## What is expected
Could you copy each line of the listing that holds "agent"?

----

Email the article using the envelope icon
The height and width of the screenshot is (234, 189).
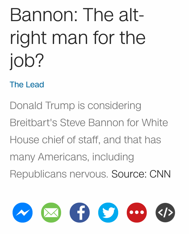(x=51, y=212)
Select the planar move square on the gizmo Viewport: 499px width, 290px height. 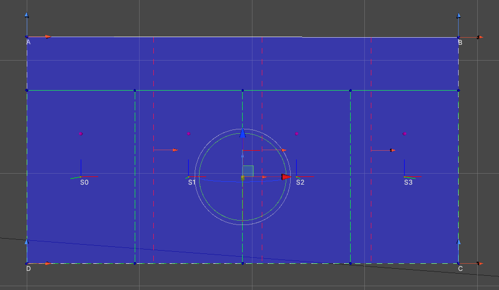(x=248, y=171)
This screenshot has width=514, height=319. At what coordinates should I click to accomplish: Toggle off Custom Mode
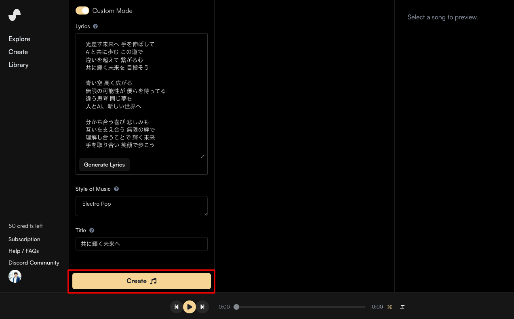point(82,10)

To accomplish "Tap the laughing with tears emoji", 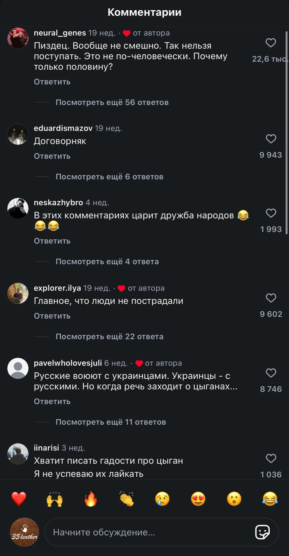I will click(270, 499).
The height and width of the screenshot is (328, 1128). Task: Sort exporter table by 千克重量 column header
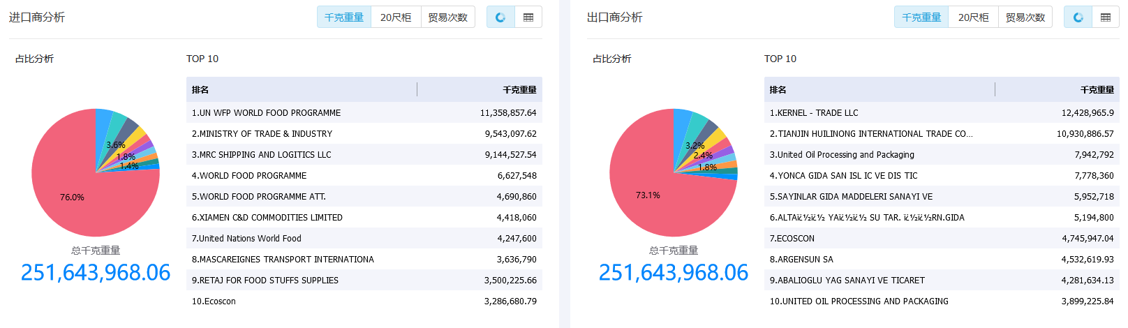pyautogui.click(x=1097, y=90)
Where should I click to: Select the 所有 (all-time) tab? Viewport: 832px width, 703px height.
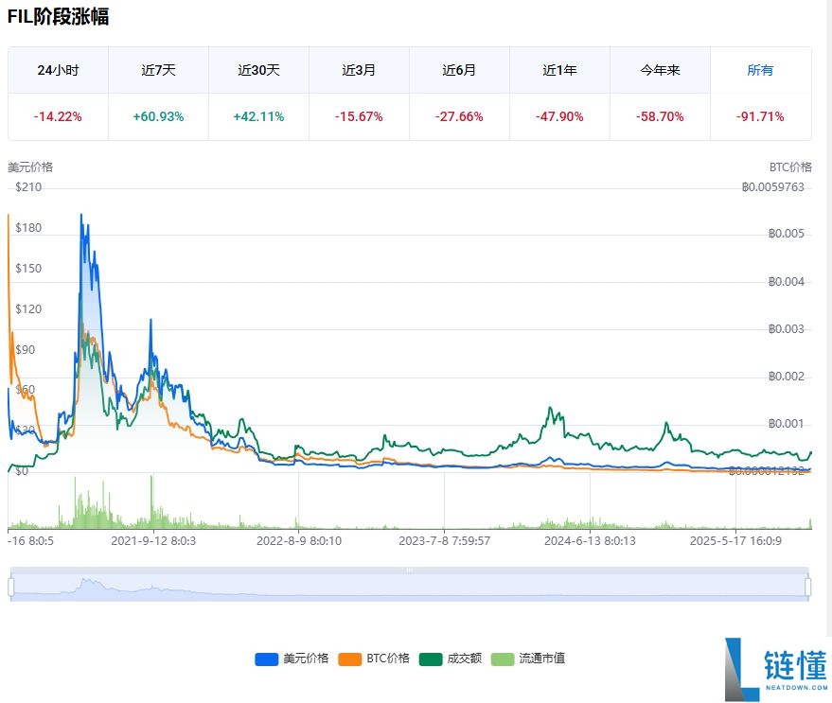pos(760,70)
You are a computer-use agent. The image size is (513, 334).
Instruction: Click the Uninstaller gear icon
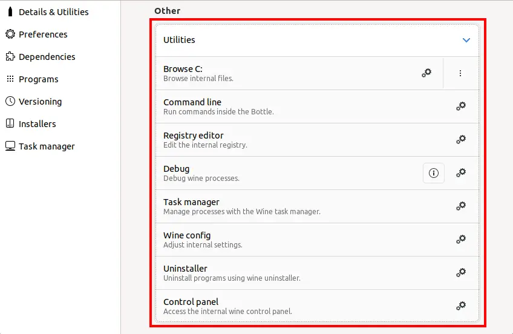(x=461, y=272)
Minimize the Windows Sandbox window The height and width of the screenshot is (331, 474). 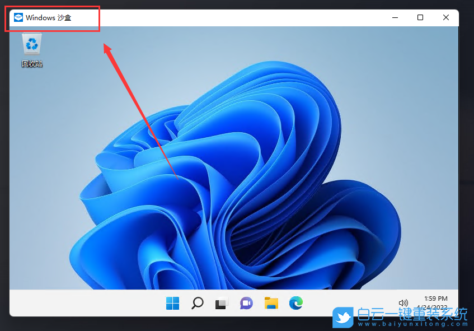click(x=394, y=17)
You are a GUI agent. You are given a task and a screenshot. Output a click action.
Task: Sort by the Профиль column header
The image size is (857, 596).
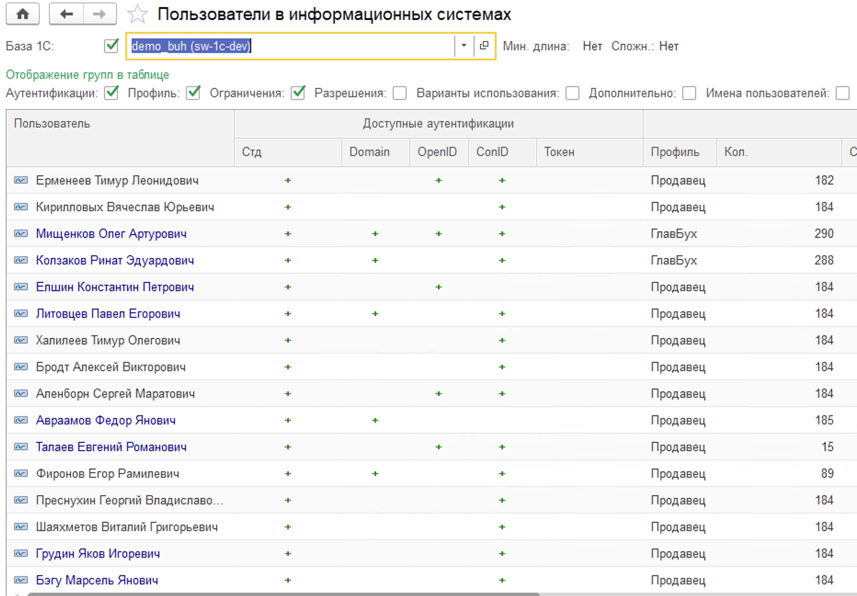pos(674,152)
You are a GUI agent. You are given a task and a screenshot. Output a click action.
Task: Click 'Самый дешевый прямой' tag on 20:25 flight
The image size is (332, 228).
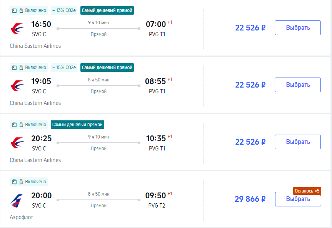77,125
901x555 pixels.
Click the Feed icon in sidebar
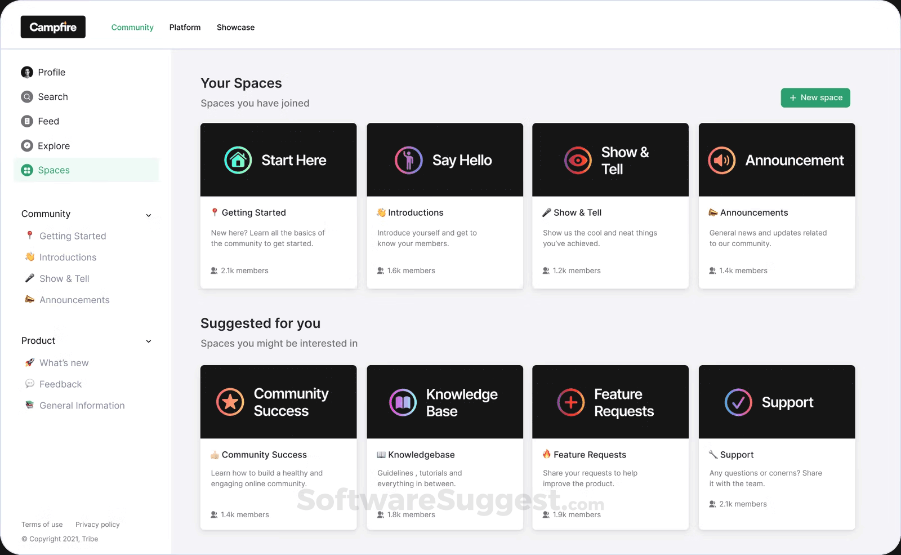[27, 121]
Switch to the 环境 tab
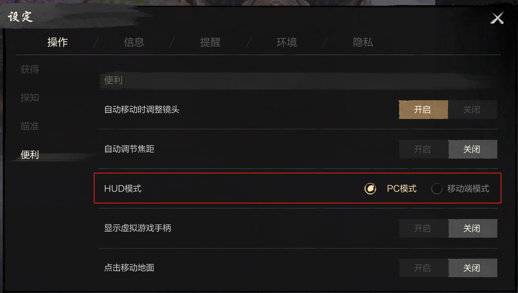 tap(287, 42)
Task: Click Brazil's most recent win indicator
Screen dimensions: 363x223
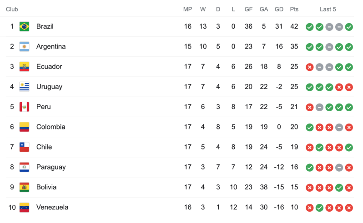Action: [x=349, y=27]
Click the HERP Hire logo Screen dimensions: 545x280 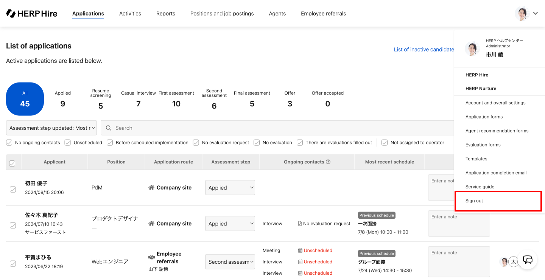(32, 14)
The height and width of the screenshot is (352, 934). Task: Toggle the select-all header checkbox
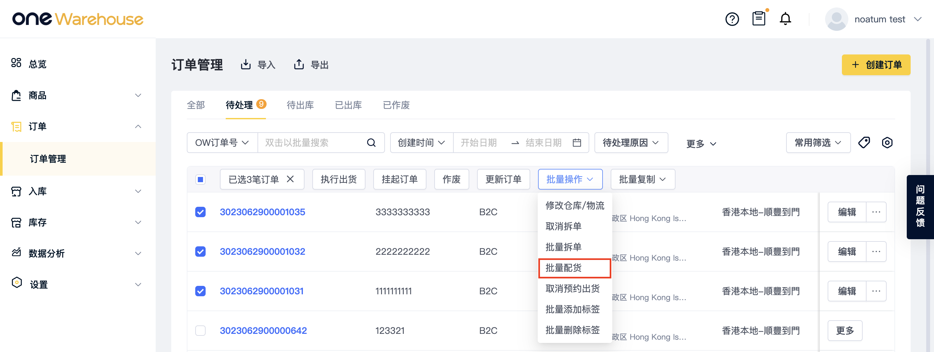point(200,179)
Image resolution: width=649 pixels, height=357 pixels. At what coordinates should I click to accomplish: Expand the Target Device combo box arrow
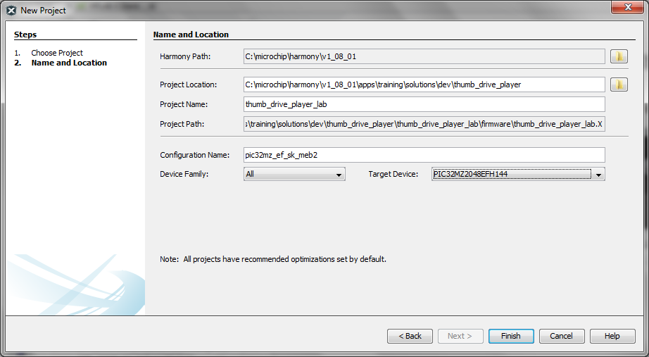pos(598,175)
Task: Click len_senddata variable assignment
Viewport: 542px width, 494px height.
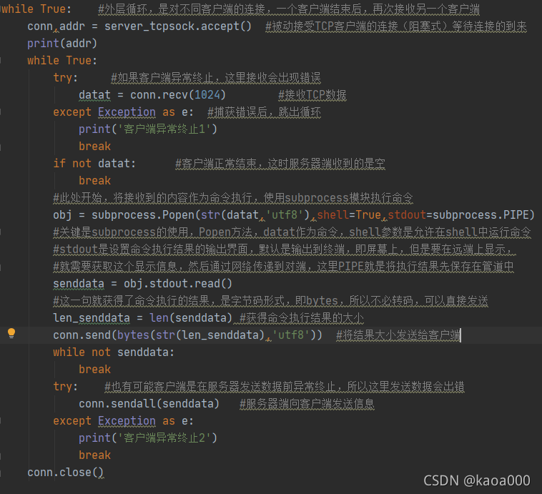Action: click(x=92, y=318)
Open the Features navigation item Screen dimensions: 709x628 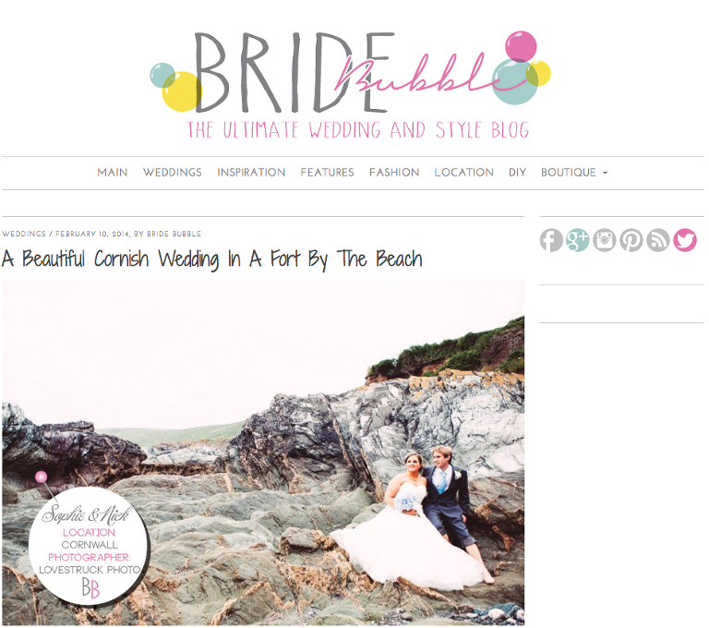click(x=327, y=173)
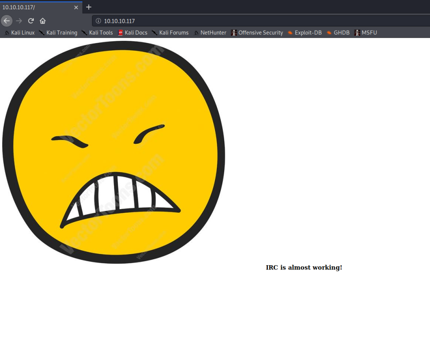Reload the current page
This screenshot has width=430, height=351.
(x=31, y=21)
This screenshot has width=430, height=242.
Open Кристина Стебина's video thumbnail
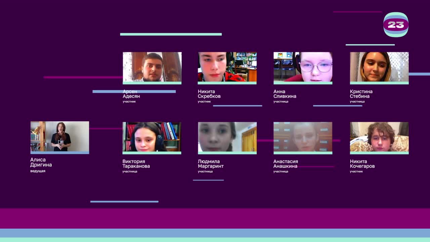coord(379,67)
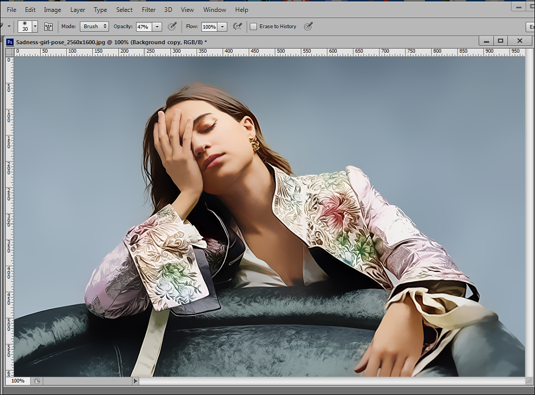The image size is (535, 395).
Task: Click the Opacity percentage field
Action: [x=143, y=27]
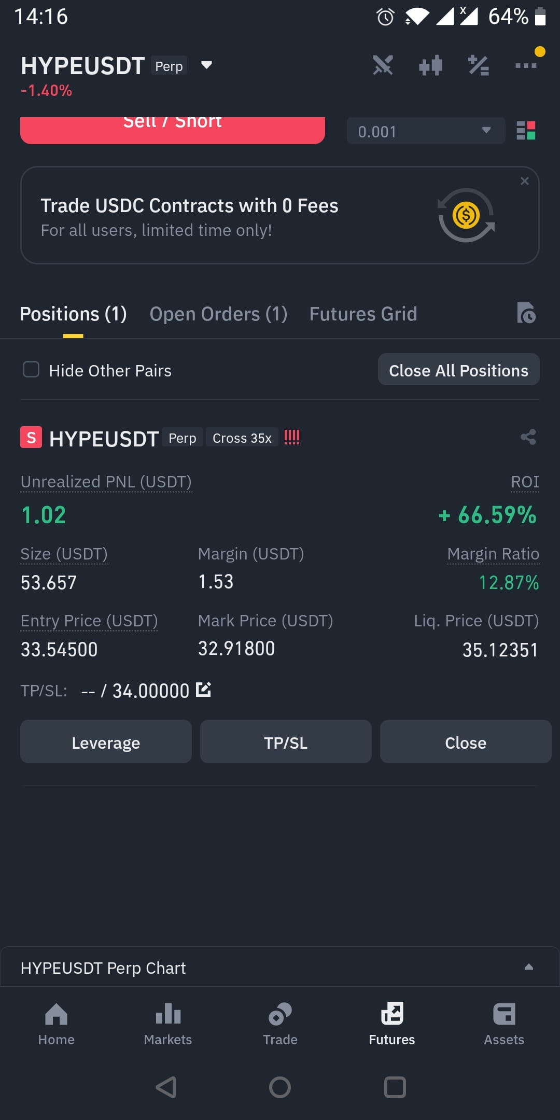Open the order history icon

tap(526, 313)
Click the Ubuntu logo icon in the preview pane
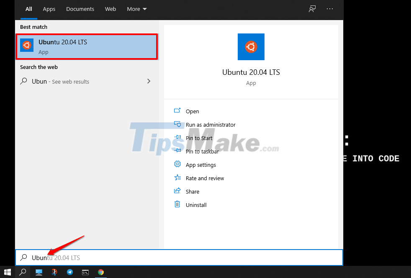This screenshot has width=411, height=278. 251,47
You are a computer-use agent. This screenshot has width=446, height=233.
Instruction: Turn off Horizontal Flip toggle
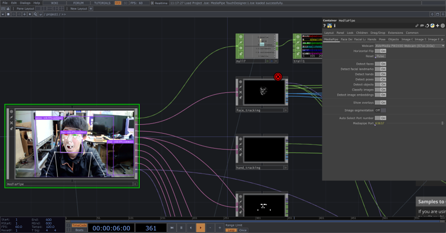(x=380, y=51)
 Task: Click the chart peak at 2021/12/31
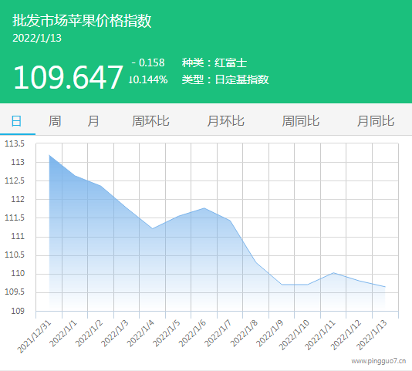pyautogui.click(x=49, y=155)
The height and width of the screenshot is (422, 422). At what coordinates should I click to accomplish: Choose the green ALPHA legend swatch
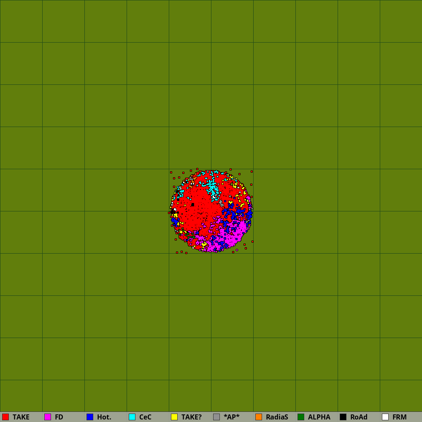pos(301,417)
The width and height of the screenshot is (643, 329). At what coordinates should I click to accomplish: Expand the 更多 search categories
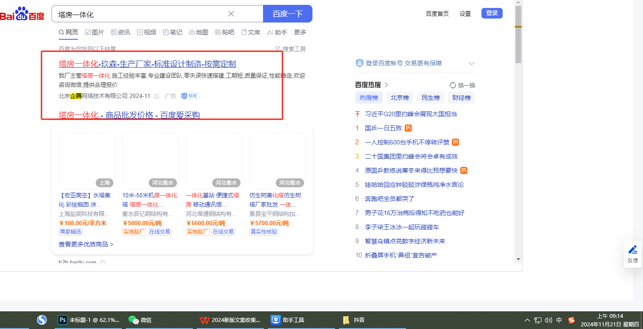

----

## Answer to this task
You are a computer-use agent. The image size is (513, 334).
You are a GUI agent. You are given a task and a screenshot. Output a click action.
You are a GUI agent. You are given a task and a screenshot. Output a click action.
You are a computer-use agent. This screenshot has width=446, height=233.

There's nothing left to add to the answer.